**REQUIRED WORK:** Your answer should be the full data, transcribed exactly, with no pictures in it.

**SUPPLIED INFORMATION:**
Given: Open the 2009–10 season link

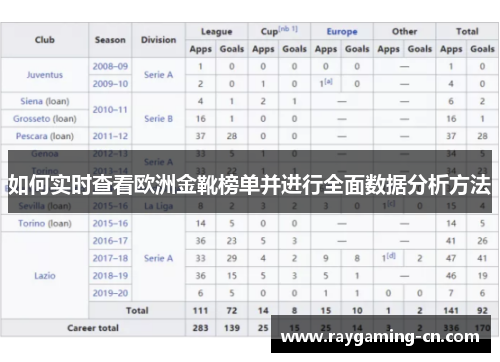Looking at the screenshot, I should point(110,84).
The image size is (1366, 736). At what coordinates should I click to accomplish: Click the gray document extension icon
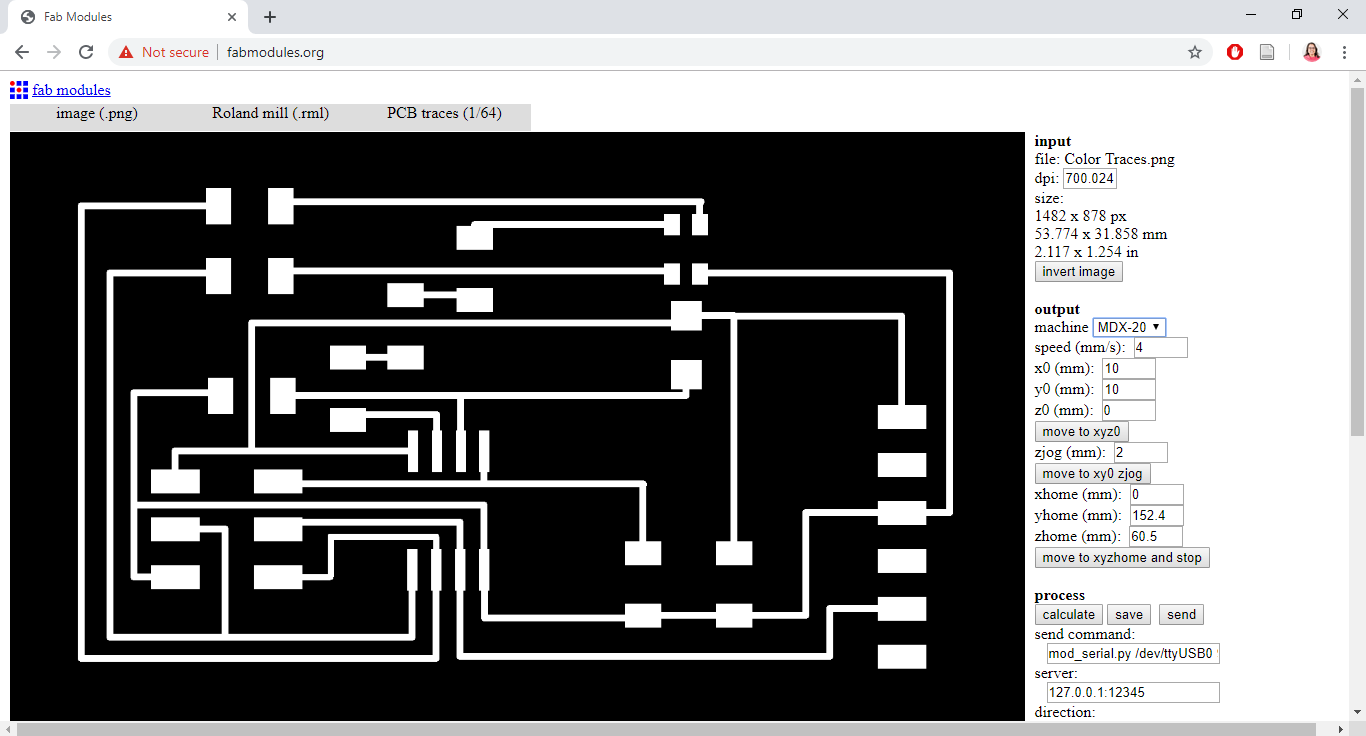pyautogui.click(x=1267, y=52)
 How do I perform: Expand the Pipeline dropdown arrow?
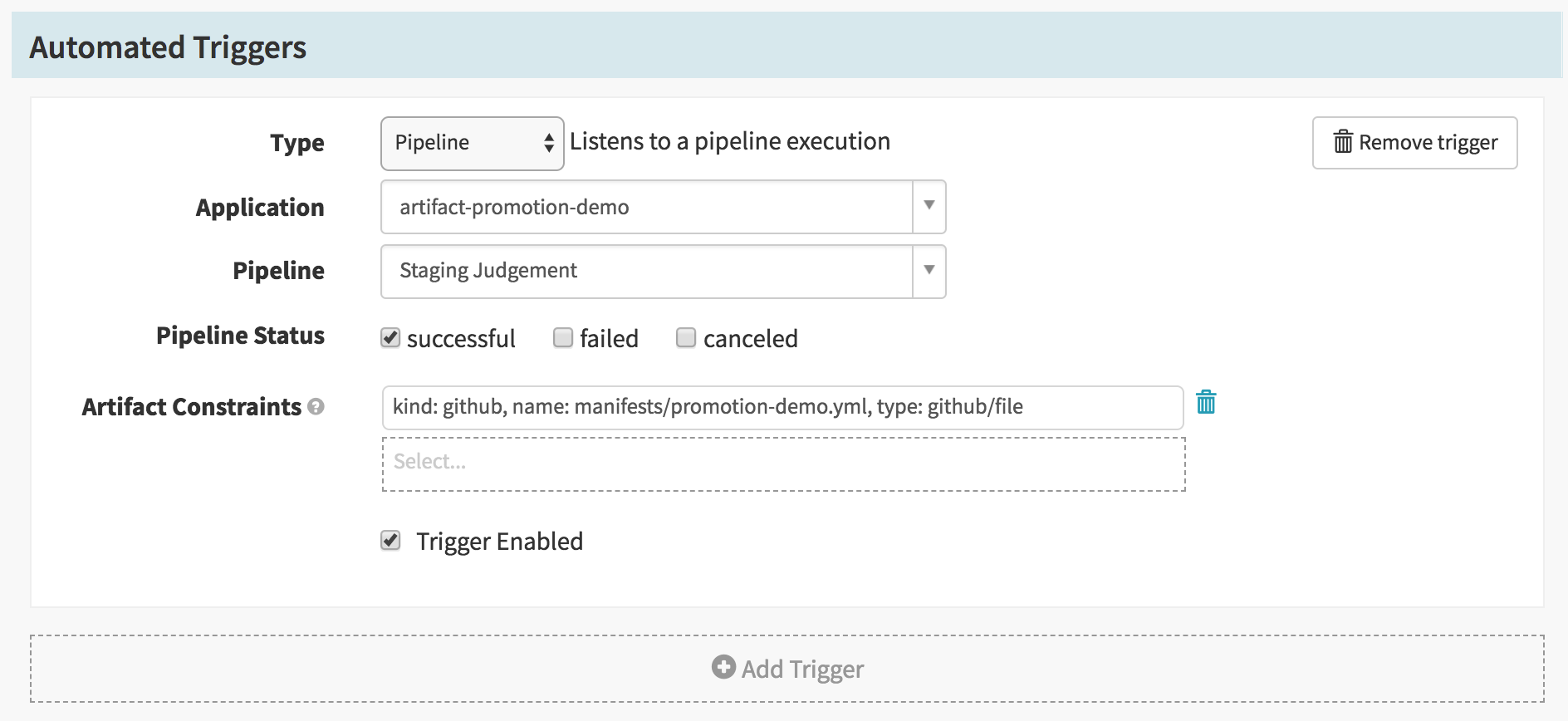929,270
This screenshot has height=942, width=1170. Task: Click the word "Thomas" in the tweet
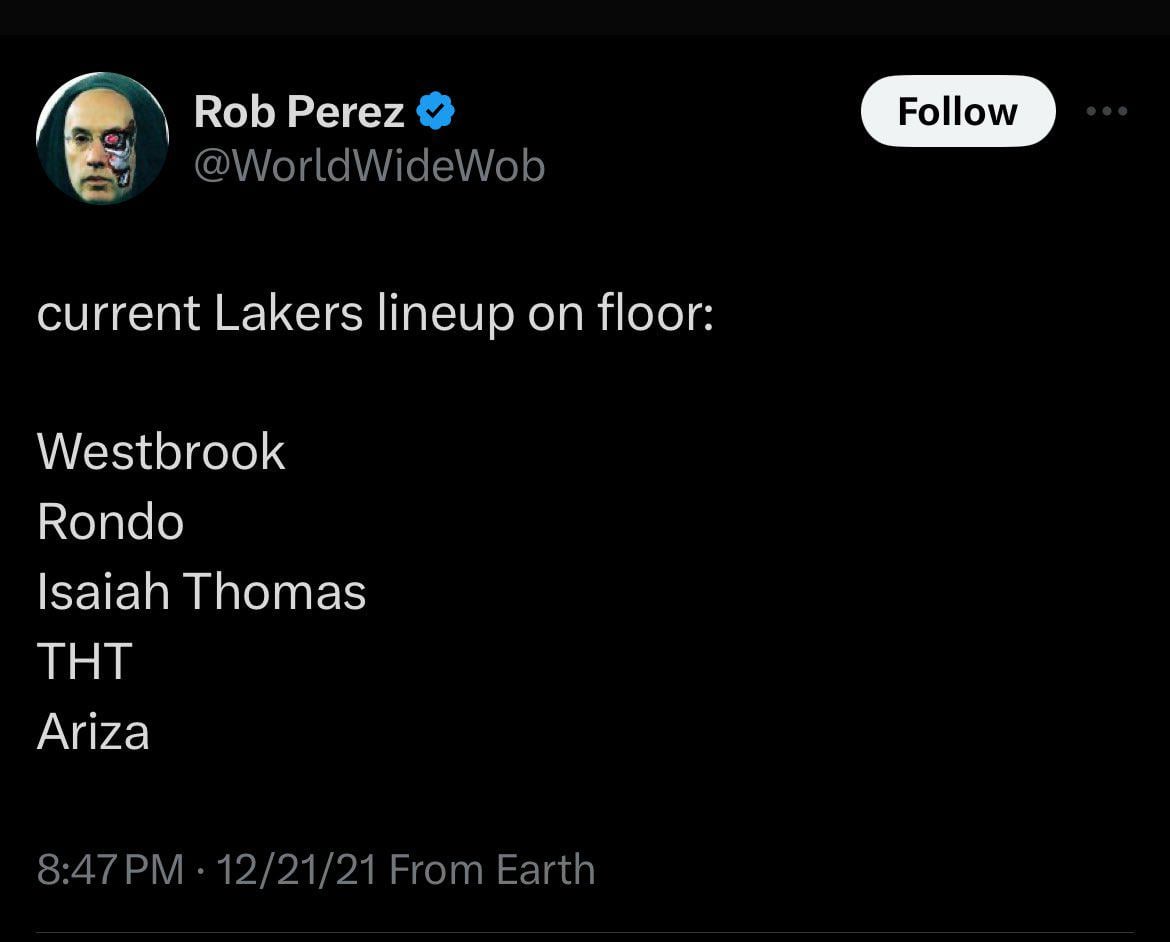point(274,591)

**ANSWER SECTION:**
Given: Open the 2009–10 season link

Looking at the screenshot, I should point(110,84).
The image size is (1366, 736). At what coordinates should I click to accomplish: Click the gray document extension icon
pyautogui.click(x=1267, y=52)
 How do I perform: Expand the Pipeline dropdown arrow?
929,270
This screenshot has height=942, width=1170. Task: Click the word "Thomas" in the tweet
point(274,591)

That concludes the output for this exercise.